#### Activity
Each of the records must appear again, exactly as it was written.
Raw data section start
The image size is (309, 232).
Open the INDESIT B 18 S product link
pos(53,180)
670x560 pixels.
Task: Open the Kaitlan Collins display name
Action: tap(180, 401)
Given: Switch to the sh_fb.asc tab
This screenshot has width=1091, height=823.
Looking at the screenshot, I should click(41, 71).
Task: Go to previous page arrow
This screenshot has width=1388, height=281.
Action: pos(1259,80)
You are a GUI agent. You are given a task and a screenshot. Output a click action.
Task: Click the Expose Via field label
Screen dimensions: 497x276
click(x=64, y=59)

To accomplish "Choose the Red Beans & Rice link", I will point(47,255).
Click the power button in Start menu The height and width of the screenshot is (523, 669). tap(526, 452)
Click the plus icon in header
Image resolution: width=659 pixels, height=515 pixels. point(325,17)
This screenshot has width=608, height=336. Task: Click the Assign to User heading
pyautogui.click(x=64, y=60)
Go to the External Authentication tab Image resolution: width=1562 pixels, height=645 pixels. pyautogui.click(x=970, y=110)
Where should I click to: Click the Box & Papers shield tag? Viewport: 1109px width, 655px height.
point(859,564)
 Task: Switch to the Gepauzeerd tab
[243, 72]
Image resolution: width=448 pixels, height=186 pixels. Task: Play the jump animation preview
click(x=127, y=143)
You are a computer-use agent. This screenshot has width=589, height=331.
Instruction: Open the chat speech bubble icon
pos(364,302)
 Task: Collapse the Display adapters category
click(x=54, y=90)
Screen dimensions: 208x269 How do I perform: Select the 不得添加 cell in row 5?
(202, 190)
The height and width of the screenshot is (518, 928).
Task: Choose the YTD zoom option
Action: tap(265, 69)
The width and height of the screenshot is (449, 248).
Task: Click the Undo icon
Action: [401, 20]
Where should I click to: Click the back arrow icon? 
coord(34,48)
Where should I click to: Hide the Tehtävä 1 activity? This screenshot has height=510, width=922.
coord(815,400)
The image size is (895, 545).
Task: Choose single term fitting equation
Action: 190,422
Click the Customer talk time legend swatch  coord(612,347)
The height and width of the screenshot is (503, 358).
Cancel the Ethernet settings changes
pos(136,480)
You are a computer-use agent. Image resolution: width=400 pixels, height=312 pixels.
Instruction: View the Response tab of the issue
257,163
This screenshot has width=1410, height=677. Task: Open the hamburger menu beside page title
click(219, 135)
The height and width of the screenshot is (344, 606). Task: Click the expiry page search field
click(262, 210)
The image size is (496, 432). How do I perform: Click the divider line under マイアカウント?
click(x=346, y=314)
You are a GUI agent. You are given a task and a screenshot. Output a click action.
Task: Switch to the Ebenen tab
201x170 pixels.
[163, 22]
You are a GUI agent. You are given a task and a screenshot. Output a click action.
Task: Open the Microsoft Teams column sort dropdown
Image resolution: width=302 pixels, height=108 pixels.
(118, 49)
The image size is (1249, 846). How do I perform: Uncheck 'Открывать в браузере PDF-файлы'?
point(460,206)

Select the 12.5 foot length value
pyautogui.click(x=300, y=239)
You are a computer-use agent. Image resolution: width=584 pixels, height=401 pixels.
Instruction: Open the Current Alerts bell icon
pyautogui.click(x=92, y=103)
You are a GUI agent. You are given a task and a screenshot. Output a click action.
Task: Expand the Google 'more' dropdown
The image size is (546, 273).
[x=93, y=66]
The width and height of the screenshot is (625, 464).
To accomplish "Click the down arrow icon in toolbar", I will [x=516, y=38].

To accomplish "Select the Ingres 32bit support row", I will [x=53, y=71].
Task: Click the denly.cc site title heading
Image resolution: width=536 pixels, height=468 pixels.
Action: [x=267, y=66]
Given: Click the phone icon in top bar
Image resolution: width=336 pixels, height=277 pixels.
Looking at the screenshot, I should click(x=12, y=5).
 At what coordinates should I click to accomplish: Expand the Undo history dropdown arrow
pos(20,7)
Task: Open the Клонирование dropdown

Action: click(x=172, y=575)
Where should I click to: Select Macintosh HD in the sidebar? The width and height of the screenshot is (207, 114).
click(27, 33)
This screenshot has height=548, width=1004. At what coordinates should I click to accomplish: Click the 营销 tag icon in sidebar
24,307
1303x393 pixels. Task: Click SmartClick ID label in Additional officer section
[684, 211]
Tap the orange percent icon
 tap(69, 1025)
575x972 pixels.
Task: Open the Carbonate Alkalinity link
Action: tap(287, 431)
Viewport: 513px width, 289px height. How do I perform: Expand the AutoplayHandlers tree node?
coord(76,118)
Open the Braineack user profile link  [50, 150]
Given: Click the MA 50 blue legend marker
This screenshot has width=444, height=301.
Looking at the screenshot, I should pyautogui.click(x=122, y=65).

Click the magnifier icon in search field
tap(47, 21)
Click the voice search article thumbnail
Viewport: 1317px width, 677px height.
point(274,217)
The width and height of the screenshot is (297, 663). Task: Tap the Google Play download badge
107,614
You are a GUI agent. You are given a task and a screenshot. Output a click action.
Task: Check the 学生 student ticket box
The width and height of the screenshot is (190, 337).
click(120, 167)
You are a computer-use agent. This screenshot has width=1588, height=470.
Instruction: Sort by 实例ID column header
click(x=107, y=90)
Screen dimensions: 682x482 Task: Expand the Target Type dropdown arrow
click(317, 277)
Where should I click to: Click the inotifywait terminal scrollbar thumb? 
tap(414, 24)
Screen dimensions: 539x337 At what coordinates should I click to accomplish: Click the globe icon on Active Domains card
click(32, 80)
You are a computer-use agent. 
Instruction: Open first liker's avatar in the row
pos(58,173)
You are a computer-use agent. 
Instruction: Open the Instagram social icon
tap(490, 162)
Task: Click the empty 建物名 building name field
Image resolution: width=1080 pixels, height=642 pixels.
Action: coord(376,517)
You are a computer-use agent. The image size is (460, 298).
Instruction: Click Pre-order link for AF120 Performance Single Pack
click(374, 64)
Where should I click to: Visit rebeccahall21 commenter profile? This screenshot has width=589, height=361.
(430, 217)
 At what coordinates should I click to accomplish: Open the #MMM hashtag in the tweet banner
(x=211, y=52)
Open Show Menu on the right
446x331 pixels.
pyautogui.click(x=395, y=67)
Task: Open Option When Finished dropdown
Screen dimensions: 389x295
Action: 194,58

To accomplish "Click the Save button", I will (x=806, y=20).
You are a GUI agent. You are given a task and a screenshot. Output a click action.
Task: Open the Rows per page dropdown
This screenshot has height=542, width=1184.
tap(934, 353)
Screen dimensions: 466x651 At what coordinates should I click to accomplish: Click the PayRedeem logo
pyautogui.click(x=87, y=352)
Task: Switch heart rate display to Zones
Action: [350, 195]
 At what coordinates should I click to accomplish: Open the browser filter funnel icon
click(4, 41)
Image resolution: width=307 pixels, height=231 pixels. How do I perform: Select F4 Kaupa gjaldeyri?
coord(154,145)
Raw data section end
#### Output for this exercise
The image size is (309, 232).
Open the INDESIT B 18 S product link
pos(53,180)
670x560 pixels.
Task: Open the Kaitlan Collins display name
Action: tap(180, 401)
Given: Switch to the sh_fb.asc tab
This screenshot has width=1091, height=823.
Looking at the screenshot, I should click(41, 71).
Task: Go to previous page arrow
This screenshot has width=1388, height=281.
Action: pos(1259,80)
You are a GUI agent. You are given a task and a screenshot. Output a click action.
Task: Click the Expose Via field label
Screen dimensions: 497x276
click(x=64, y=59)

To accomplish "Choose the Red Beans & Rice link", I will point(47,255).
Click the power button in Start menu The height and width of the screenshot is (523, 669). tap(526, 452)
Click the plus icon in header
Image resolution: width=659 pixels, height=515 pixels. point(325,17)
This screenshot has width=608, height=336. Task: Click the Assign to User heading
pyautogui.click(x=64, y=60)
Go to the External Authentication tab Image resolution: width=1562 pixels, height=645 pixels. pyautogui.click(x=970, y=110)
Where should I click to: Click the Box & Papers shield tag? Viewport: 1109px width, 655px height.
point(859,564)
 Task: Switch to the Gepauzeerd tab
[243, 72]
Image resolution: width=448 pixels, height=186 pixels. Task: Play the jump animation preview
click(x=127, y=143)
You are a computer-use agent. This screenshot has width=589, height=331.
Instruction: Open the chat speech bubble icon
pos(364,302)
 Task: Collapse the Display adapters category
click(x=54, y=90)
Screen dimensions: 208x269 How do I perform: Select the 不得添加 cell in row 5?
(202, 190)
The height and width of the screenshot is (518, 928).
Task: Choose the YTD zoom option
Action: tap(265, 69)
The width and height of the screenshot is (449, 248).
Task: Click the Undo icon
Action: [401, 20]
Where should I click to: Click the back arrow icon? 
coord(34,48)
Where should I click to: Hide the Tehtävä 1 activity? This screenshot has height=510, width=922.
coord(815,400)
The image size is (895, 545).
Task: Choose single term fitting equation
Action: 190,422
Click the Customer talk time legend swatch  coord(612,347)
The height and width of the screenshot is (503, 358).
Cancel the Ethernet settings changes
pos(136,480)
You are a computer-use agent. Image resolution: width=400 pixels, height=312 pixels.
Instruction: View the Response tab of the issue
257,163
This screenshot has width=1410, height=677. Task: Open the hamburger menu beside page title
click(219, 135)
The height and width of the screenshot is (344, 606). Task: Click the expiry page search field
click(262, 210)
The image size is (496, 432). How do I perform: Click the divider line under マイアカウント?
click(x=346, y=314)
You are a GUI agent. You are given a task and a screenshot. Output a click action.
Task: Switch to the Ebenen tab
201x170 pixels.
[163, 22]
You are a GUI agent. You are given a task and a screenshot. Output a click action.
Task: Open the Microsoft Teams column sort dropdown
Image resolution: width=302 pixels, height=108 pixels.
(118, 49)
The image size is (1249, 846). How do I perform: Uncheck 'Открывать в браузере PDF-файлы'?
point(460,206)

Select the 12.5 foot length value
pyautogui.click(x=300, y=239)
You are a computer-use agent. Image resolution: width=584 pixels, height=401 pixels.
Instruction: Open the Current Alerts bell icon
pyautogui.click(x=92, y=103)
You are a GUI agent. You are given a task and a screenshot. Output a click action.
Task: Expand the Google 'more' dropdown
The image size is (546, 273).
[x=93, y=66]
The width and height of the screenshot is (625, 464).
To accomplish "Click the down arrow icon in toolbar", I will [x=516, y=38].

To accomplish "Select the Ingres 32bit support row", I will [x=53, y=71].
Task: Click the denly.cc site title heading
Image resolution: width=536 pixels, height=468 pixels.
Action: [x=267, y=66]
Given: Click the phone icon in top bar
Image resolution: width=336 pixels, height=277 pixels.
Looking at the screenshot, I should click(x=12, y=5).
 At what coordinates should I click to accomplish: Expand the Undo history dropdown arrow
pos(20,7)
Task: Open the Клонирование dropdown

Action: click(x=172, y=575)
Where should I click to: Select Macintosh HD in the sidebar? The width and height of the screenshot is (207, 114).
click(27, 33)
This screenshot has height=548, width=1004. At what coordinates should I click to accomplish: Click the 营销 tag icon in sidebar
24,307
1303x393 pixels. Task: Click SmartClick ID label in Additional officer section
[684, 211]
Tap the orange percent icon
 tap(69, 1025)
575x972 pixels.
Task: Open the Carbonate Alkalinity link
Action: tap(287, 431)
Viewport: 513px width, 289px height. How do I perform: Expand the AutoplayHandlers tree node?
coord(76,118)
Open the Braineack user profile link  [50, 150]
Given: Click the MA 50 blue legend marker
This screenshot has width=444, height=301.
Looking at the screenshot, I should pyautogui.click(x=122, y=65).

Click the magnifier icon in search field
tap(47, 21)
Click the voice search article thumbnail
Viewport: 1317px width, 677px height.
point(274,217)
The width and height of the screenshot is (297, 663). Task: Tap the Google Play download badge
107,614
You are a GUI agent. You are given a task and a screenshot. Output a click action.
Task: Check the 学生 student ticket box
The width and height of the screenshot is (190, 337).
click(120, 167)
You are a computer-use agent. This screenshot has width=1588, height=470.
Instruction: Sort by 实例ID column header
click(x=107, y=90)
Screen dimensions: 682x482 Task: Expand the Target Type dropdown arrow
click(317, 277)
Where should I click to: Click the inotifywait terminal scrollbar thumb? 
tap(414, 24)
Screen dimensions: 539x337 At what coordinates should I click to accomplish: Click the globe icon on Active Domains card
click(32, 80)
You are a computer-use agent. 
Instruction: Open first liker's avatar in the row
pos(58,173)
You are a computer-use agent. 
Instruction: Open the Instagram social icon
tap(490, 162)
Task: Click the empty 建物名 building name field
Image resolution: width=1080 pixels, height=642 pixels.
Action: coord(376,517)
You are a computer-use agent. The image size is (460, 298).
Instruction: Click Pre-order link for AF120 Performance Single Pack
click(374, 64)
Where should I click to: Visit rebeccahall21 commenter profile? This screenshot has width=589, height=361.
(430, 217)
 At what coordinates should I click to accomplish: Open the #MMM hashtag in the tweet banner
(x=211, y=52)
Open Show Menu on the right
446x331 pixels.
pyautogui.click(x=395, y=67)
Task: Open Option When Finished dropdown
Screen dimensions: 389x295
Action: 194,58

To accomplish "Click the Save button", I will (x=806, y=20).
You are a GUI agent. You are given a task and a screenshot. Output a click action.
Task: Open the Rows per page dropdown
This screenshot has height=542, width=1184.
tap(934, 353)
Screen dimensions: 466x651 At what coordinates should I click to accomplish: Click the PayRedeem logo
pyautogui.click(x=87, y=352)
Task: Switch heart rate display to Zones
Action: [350, 195]
 At what coordinates should I click to accomplish: Open the browser filter funnel icon
click(4, 41)
Image resolution: width=307 pixels, height=231 pixels. How do I perform: Select F4 Kaupa gjaldeyri?
coord(154,145)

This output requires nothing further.